## What you have to do
Take the part of the rows that opens with the line containing "Given: Open the Header (页眉) dropdown" and closes with the line containing "Looking at the screenshot, I should (x=71, y=111).", both ends included. Substitute "Request" for "Given" throughout, leave everything else unchanged, and write out only those lines.

## Data for the task

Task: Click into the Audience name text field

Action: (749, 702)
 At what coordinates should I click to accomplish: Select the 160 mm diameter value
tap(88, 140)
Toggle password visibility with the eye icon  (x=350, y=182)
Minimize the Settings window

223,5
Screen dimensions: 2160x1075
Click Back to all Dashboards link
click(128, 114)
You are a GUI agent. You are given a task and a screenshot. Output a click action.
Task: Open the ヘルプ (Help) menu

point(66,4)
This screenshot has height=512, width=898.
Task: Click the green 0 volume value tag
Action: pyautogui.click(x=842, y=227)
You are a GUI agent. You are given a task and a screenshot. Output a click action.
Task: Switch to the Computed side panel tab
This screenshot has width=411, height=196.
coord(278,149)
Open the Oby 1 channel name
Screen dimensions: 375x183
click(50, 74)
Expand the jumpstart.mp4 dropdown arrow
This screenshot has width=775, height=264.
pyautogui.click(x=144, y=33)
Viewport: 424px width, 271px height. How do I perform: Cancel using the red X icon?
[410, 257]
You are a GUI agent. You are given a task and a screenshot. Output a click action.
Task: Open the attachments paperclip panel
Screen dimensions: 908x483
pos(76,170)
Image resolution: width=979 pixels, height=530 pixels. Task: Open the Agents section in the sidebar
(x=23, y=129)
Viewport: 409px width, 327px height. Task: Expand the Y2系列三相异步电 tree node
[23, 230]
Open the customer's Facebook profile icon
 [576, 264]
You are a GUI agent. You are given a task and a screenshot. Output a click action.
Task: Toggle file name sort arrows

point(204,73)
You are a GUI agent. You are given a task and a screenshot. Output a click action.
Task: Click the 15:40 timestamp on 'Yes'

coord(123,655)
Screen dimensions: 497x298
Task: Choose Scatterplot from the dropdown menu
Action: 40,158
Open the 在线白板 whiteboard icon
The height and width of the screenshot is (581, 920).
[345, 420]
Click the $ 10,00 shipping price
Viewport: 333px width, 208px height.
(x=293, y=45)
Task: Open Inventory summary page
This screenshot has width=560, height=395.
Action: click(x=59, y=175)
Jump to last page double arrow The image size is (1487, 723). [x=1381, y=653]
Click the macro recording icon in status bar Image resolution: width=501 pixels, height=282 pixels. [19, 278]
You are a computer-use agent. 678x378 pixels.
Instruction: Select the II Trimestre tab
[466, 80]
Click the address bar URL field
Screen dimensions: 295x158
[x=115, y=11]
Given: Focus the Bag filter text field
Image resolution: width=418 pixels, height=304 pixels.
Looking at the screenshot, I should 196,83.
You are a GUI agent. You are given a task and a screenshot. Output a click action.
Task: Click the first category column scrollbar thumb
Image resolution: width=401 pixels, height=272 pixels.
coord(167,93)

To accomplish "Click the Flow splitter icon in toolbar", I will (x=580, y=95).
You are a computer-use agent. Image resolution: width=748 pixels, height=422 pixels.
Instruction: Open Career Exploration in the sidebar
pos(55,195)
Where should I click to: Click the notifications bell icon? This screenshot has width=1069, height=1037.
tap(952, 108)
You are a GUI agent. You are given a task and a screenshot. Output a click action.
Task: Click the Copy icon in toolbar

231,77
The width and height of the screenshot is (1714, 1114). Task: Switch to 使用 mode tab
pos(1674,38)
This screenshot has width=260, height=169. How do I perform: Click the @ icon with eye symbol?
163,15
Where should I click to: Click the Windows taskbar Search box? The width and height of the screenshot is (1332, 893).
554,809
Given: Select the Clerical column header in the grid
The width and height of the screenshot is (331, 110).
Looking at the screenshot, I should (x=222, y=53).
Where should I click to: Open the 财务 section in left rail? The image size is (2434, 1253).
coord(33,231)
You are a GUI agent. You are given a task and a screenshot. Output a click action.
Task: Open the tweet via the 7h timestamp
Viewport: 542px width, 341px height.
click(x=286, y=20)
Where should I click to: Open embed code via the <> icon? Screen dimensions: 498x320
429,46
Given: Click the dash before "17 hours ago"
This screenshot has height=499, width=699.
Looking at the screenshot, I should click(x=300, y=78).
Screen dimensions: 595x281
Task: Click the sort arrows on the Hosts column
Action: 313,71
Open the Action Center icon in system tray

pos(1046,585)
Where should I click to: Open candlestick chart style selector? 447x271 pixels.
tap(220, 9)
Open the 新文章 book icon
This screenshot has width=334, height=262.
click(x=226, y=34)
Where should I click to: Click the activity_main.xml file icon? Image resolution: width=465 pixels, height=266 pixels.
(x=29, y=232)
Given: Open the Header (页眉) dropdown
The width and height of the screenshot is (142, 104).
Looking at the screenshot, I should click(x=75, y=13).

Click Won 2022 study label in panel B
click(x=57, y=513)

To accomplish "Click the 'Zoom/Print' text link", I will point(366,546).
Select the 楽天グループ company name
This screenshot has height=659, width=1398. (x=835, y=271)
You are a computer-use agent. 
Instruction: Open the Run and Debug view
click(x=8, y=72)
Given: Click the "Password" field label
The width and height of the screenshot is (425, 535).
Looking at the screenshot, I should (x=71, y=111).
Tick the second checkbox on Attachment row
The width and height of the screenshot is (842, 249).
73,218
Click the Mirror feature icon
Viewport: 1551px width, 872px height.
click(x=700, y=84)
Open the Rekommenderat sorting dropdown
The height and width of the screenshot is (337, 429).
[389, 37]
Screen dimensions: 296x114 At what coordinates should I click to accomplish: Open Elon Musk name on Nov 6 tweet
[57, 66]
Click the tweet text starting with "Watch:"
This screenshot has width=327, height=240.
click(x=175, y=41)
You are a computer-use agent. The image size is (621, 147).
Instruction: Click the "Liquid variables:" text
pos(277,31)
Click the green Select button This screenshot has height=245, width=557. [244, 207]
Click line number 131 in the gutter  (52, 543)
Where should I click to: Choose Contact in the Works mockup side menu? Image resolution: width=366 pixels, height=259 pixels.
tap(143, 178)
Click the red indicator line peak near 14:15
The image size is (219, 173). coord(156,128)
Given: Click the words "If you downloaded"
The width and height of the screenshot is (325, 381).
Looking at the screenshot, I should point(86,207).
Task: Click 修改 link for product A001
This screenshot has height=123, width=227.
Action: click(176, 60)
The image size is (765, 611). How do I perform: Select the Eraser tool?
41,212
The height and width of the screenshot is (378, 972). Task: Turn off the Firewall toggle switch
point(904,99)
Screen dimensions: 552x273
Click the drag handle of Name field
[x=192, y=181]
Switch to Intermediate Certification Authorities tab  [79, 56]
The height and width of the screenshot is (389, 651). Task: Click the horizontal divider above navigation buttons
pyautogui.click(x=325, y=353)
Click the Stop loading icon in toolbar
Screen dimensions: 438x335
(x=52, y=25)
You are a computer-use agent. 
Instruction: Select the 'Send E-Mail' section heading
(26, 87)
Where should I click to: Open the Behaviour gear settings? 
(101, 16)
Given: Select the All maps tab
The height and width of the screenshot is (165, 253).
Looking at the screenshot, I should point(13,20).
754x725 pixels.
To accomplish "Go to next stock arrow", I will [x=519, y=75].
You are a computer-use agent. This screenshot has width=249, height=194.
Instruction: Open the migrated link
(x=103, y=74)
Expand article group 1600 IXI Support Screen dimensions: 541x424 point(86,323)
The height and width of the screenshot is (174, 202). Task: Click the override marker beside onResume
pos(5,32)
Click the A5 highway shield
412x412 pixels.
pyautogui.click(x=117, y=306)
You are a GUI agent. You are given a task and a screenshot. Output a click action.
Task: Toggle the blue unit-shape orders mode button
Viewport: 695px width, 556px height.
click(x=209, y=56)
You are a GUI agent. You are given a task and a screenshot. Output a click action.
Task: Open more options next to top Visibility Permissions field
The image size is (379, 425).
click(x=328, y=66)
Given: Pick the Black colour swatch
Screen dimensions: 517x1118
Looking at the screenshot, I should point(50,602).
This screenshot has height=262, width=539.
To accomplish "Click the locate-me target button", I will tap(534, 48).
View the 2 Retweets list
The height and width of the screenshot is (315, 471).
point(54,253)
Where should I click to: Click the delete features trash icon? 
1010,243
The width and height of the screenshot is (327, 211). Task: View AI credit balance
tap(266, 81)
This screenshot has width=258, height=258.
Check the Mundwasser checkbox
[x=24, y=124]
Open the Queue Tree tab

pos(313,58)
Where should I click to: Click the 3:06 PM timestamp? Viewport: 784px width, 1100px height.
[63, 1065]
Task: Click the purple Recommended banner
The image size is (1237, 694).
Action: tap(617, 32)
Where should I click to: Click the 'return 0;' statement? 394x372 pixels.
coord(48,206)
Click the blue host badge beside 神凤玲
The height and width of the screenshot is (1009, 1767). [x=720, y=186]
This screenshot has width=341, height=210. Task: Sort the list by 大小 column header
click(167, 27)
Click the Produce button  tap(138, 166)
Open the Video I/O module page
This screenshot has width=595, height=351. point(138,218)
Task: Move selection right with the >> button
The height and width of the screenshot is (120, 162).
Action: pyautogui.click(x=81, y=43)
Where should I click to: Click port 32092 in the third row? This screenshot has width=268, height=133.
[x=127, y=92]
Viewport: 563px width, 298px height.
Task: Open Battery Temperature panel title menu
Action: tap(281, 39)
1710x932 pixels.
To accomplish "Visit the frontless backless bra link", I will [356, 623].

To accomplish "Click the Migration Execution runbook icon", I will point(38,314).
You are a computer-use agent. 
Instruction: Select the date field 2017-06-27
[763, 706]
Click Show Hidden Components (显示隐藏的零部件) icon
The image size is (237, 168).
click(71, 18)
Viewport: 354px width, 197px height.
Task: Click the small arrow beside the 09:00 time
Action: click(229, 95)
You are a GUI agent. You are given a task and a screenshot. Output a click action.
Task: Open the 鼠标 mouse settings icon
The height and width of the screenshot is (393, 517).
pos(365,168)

## Solution for this problem
Request: Open the Header (页眉) dropdown
The width and height of the screenshot is (142, 104).
Looking at the screenshot, I should click(x=75, y=13).

Click Won 2022 study label in panel B
click(x=57, y=513)

To accomplish "Click the 'Zoom/Print' text link", I will point(366,546).
Select the 楽天グループ company name
This screenshot has height=659, width=1398. (x=835, y=271)
You are a computer-use agent. 
Instruction: Open the Run and Debug view
click(x=8, y=72)
Request: Click the "Password" field label
The width and height of the screenshot is (425, 535).
Looking at the screenshot, I should (x=71, y=111).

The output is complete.